オピニオン/保健指導あれこれ
職域の「禁煙」を確実に進めるために
―「喫煙」対策の最新情報と「禁煙」の実践紹介―

No.1 職場から「喫煙できる場所と時間」をなくすこと

産業医科大学 産業生態科学研究所 教授
大和 浩

職域での「喫煙」問題

 2003年に制定された「健康増進法」では、公共空間や事務室等での受動喫煙を防止することが求められ、『職場における喫煙対策のための新ガイドライン』で排気装置により出入口で0.2m/sの内向きの気流を確保した「一定の要件を満たす喫煙室」を設置することが推奨された。
 このことから多くの企業に喫煙室が設置され、事務室等が禁煙化されたことで、職場の空気環境は格段に改善した。


 しかし、“喫煙室の周囲は微妙にタバコ臭い”という状況は今も続いている。その原因は以下の3つである。

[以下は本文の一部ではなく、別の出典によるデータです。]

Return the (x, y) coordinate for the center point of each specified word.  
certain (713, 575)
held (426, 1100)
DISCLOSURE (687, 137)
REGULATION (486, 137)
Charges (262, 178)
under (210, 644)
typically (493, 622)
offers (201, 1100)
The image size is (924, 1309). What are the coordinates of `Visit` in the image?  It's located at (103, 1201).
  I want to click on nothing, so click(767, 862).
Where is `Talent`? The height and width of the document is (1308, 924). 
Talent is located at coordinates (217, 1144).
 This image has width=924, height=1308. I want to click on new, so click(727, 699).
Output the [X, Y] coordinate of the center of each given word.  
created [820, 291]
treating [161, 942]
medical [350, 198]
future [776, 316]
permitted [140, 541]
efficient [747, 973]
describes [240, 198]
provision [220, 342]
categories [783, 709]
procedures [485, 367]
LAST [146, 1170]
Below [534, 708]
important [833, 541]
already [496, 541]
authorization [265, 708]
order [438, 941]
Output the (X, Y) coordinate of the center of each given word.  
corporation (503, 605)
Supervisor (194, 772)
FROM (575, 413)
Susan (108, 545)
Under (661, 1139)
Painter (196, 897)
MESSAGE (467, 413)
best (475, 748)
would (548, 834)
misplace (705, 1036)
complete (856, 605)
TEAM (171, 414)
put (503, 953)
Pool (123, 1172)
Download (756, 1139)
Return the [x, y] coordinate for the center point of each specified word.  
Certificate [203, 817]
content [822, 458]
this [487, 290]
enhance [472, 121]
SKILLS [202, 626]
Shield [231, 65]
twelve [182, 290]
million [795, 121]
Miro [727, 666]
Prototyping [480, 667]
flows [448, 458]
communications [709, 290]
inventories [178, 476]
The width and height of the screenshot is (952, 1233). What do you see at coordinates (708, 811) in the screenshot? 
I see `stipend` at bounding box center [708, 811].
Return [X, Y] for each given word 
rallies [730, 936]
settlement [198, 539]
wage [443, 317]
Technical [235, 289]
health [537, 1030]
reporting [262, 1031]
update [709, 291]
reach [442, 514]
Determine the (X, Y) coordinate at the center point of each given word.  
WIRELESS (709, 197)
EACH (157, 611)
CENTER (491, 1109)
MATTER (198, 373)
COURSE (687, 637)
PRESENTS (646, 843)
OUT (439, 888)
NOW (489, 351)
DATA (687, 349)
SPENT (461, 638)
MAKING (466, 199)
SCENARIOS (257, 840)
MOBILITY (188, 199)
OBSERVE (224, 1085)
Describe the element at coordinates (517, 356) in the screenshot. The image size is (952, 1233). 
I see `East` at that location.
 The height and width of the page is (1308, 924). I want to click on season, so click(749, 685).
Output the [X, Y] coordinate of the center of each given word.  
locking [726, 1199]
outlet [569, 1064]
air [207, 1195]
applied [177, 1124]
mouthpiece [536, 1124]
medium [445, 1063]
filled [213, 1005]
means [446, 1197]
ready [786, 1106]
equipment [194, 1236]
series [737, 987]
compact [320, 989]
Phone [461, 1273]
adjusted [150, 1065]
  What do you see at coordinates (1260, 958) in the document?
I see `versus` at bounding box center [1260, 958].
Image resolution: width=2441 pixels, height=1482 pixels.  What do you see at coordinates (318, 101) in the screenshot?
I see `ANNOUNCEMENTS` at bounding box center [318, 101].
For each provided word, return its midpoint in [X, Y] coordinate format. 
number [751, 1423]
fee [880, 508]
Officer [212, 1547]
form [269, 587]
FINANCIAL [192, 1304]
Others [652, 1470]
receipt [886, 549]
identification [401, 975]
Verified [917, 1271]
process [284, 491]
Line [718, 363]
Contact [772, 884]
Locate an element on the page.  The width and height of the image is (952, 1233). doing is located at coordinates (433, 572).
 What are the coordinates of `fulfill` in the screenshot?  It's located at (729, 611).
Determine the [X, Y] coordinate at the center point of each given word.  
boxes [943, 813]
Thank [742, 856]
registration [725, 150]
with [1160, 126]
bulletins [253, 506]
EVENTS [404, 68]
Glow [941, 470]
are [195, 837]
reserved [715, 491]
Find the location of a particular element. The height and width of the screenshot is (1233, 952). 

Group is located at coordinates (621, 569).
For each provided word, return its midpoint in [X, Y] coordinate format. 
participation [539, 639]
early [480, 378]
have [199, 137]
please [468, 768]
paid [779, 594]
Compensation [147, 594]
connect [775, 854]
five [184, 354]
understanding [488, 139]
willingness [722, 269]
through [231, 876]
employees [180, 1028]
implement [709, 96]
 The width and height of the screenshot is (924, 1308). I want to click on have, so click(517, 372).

  1. ドア(蝶番式)の開閉によるフイゴ作用による煙の押し出し
  2. 退出する喫煙者の後にできる空気の渦に巻き込まれた煙の持ち出し
  3. 肺に充満している煙の禁煙区域での呼出


上記3点の動画ダウンロードはこちらから

屋内に喫煙室を残すことによる5つの問題

 2020年に「改正健康増進法」が施行され、「望まない受動喫煙をなくす」ことがすべての国民に求められている。
 職場に喫煙室を残していることについて、以下の問題点が指摘されている。

  1. 廊下に漏れてくる煙、喫煙後の呼気に含まれる煙により、受動喫煙が防止できないこと
  2. 清掃業者が高濃度で職業的に曝露される受動喫煙が防止できないこと
  3. 喫煙者の口腔~気管支粘膜、衣服、毛髪、手指に付着したヤニから発生するタバコ臭(三次喫煙)が快適職場づくりの妨げになっていること
  4. 勤務時間中の喫煙者のタバコ離席が不公平感をもたらすこと
  5. 職場で喫煙できるために禁煙企図が高まらないこと


敷地内に喫煙場所を残すことによる5つの問題

 すでに一定割合の企業が建物内の喫煙室を廃止し、屋内を全面禁煙としているが、屋外に喫煙場所を移動しただけでは問題は解決しない。屋外喫煙を認めた場合の問題点として、以下が挙げられる。

  1. 屋外であっても風下25メートルで受動喫煙が発生する
  2. 屋外であっても清掃業者は受動喫煙に曝露される
  3. 口腔〜気管支と手指に付着したヤニから三次喫煙が発生する
  4. 屋外の喫煙所への往復はさらに時間がかかる
  5. 敷地内に公認の喫煙所があると、やはり、禁煙企図は高まらない


職域で喫煙者ゼロを目指す意義

 根本的な職域の喫煙対策は、喫煙者をゼロにすることである。そのために以下の5点を推奨したい。

  1. 職員に期日を予告した上で敷地内禁煙とする
  2. 敷地外の商業施設での喫煙も禁止する
  3. 出勤前、昼休みの喫煙も禁止する(三次喫煙防止)
  4. 禁煙治療を受けるための費用の一部・全部を補助する
  5. チームを作って禁煙挑戦者を社員同士が励ます


 2021年には最も一般的な銘柄であるメビウス(旧マイルドセブン)が580円、セブンスターが600円に値上げされている。吸える場所が限定されてきたにもかかわらず喫煙しているのは、「吸いたいから吸っている」のではなく、「やめられないから吸っている」、つまり、ニコチン依存症の患者であるという観点からこの問題に取り組まねばならない。
 日本人の最大の死因は「喫煙」であり12万8,900人が毎年死亡し、さらに、喫煙者の周囲で生活する非喫煙者も毎年1万5,000人が死亡する他者危害が発生していることを考えれば、職域における健康問題の最優先課題として取り組むべきである。